* **Information shown**:

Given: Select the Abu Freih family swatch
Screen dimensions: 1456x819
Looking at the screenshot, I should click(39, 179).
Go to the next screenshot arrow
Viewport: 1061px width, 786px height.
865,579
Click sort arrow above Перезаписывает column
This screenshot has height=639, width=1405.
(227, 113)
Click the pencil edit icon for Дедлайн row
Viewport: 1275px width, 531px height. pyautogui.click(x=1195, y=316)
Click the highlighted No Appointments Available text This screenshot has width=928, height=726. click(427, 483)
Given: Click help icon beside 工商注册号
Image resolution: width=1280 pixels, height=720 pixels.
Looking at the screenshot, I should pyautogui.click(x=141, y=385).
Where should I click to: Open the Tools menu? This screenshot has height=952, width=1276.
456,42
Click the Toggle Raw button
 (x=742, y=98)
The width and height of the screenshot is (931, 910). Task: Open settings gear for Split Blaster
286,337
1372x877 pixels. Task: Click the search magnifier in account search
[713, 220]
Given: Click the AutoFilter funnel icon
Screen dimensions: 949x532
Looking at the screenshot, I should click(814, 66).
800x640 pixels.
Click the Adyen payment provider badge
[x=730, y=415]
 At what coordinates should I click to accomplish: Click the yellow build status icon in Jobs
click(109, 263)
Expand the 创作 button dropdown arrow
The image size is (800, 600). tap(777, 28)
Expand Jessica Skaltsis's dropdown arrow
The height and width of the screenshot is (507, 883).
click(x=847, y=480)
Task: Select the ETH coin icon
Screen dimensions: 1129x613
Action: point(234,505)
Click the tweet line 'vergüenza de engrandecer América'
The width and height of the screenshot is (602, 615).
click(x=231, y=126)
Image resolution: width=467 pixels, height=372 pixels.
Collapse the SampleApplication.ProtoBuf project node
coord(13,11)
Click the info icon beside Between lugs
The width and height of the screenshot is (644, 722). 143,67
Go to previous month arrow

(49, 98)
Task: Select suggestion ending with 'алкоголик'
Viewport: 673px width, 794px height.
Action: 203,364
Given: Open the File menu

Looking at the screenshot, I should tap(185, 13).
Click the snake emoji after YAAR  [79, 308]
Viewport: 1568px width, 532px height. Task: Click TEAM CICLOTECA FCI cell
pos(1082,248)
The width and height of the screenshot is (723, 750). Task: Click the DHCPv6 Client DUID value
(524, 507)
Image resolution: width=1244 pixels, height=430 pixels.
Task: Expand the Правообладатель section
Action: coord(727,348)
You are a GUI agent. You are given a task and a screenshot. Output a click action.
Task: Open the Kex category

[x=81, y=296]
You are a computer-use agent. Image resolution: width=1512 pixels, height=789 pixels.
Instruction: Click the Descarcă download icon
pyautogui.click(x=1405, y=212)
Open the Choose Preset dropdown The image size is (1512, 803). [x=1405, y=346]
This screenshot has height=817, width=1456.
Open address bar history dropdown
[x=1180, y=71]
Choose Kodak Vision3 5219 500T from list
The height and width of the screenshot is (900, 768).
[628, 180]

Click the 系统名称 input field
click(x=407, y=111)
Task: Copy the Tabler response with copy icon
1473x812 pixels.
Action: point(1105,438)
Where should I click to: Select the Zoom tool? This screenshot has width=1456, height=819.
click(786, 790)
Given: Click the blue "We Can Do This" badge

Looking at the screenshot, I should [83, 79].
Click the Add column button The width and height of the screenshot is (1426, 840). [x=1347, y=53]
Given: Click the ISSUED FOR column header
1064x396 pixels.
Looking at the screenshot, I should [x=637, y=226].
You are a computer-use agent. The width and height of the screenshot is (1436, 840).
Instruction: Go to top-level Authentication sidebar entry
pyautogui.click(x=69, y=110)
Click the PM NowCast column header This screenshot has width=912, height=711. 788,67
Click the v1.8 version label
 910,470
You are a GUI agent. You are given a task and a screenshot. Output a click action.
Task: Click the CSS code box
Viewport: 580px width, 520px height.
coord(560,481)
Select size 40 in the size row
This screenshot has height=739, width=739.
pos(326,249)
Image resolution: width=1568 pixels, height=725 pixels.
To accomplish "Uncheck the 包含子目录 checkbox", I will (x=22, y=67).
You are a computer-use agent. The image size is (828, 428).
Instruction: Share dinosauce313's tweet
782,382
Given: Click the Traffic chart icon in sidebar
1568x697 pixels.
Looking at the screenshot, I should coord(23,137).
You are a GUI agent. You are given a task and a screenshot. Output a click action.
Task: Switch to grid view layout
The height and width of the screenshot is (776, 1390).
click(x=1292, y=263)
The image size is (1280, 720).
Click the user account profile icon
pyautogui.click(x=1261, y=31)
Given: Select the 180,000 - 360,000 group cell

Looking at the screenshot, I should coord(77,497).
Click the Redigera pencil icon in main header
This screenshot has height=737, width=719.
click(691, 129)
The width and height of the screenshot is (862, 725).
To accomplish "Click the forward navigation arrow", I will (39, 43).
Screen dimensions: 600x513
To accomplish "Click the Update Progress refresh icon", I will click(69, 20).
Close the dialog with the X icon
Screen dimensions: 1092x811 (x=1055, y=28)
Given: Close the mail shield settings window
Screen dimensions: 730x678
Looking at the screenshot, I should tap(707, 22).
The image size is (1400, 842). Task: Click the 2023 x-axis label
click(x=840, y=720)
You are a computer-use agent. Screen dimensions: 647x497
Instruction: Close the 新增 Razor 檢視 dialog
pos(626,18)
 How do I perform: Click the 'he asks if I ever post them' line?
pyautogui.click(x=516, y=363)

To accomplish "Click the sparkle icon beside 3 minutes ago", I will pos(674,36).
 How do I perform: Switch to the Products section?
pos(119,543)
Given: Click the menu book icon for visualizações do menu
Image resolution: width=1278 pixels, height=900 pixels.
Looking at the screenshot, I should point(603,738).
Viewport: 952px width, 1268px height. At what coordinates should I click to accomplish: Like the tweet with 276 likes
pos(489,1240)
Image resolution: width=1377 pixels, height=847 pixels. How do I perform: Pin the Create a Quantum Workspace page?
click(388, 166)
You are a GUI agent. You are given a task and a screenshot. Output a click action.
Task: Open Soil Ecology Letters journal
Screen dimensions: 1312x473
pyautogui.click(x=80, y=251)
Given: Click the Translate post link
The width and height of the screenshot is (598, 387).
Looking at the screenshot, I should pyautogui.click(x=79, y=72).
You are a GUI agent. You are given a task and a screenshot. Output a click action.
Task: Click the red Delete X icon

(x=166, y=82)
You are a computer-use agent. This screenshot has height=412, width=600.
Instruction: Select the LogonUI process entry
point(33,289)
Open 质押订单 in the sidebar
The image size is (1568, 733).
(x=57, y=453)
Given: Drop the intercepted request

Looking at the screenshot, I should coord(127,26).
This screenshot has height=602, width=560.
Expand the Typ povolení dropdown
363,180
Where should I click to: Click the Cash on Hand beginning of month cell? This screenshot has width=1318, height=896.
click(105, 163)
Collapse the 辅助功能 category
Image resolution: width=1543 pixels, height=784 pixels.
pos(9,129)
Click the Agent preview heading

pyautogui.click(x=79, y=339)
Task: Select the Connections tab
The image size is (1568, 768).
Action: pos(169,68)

* **Your goal**: Can you rewrite the records from the line containing "Given: Click the menu" through the line containing "pyautogui.click(x=79, y=339)", switching "Image resolution" to "Screenshot size" and leaving everything else as it is?

* **Answer to the exercise**:
Given: Click the menu book icon for visualizações do menu
Screenshot size: width=1278 pixels, height=900 pixels.
Looking at the screenshot, I should point(603,738).
Viewport: 952px width, 1268px height. At what coordinates should I click to accomplish: Like the tweet with 276 likes
pos(489,1240)
Screenshot size: width=1377 pixels, height=847 pixels. How do I perform: Pin the Create a Quantum Workspace page?
click(388, 166)
You are a GUI agent. You are given a task and a screenshot. Output a click action.
Task: Open Soil Ecology Letters journal
Screen dimensions: 1312x473
pyautogui.click(x=80, y=251)
Given: Click the Translate post link
The width and height of the screenshot is (598, 387).
Looking at the screenshot, I should pyautogui.click(x=79, y=72).
You are a GUI agent. You are given a task and a screenshot. Output a click action.
Task: Click the red Delete X icon

(x=166, y=82)
You are a computer-use agent. This screenshot has height=412, width=600.
Instruction: Select the LogonUI process entry
point(33,289)
Open 质押订单 in the sidebar
The image size is (1568, 733).
(x=57, y=453)
Given: Drop the intercepted request

Looking at the screenshot, I should coord(127,26).
This screenshot has height=602, width=560.
Expand the Typ povolení dropdown
363,180
Where should I click to: Click the Cash on Hand beginning of month cell? This screenshot has width=1318, height=896.
click(105, 163)
Collapse the 辅助功能 category
Screenshot size: width=1543 pixels, height=784 pixels.
pos(9,129)
Click the Agent preview heading

pyautogui.click(x=79, y=339)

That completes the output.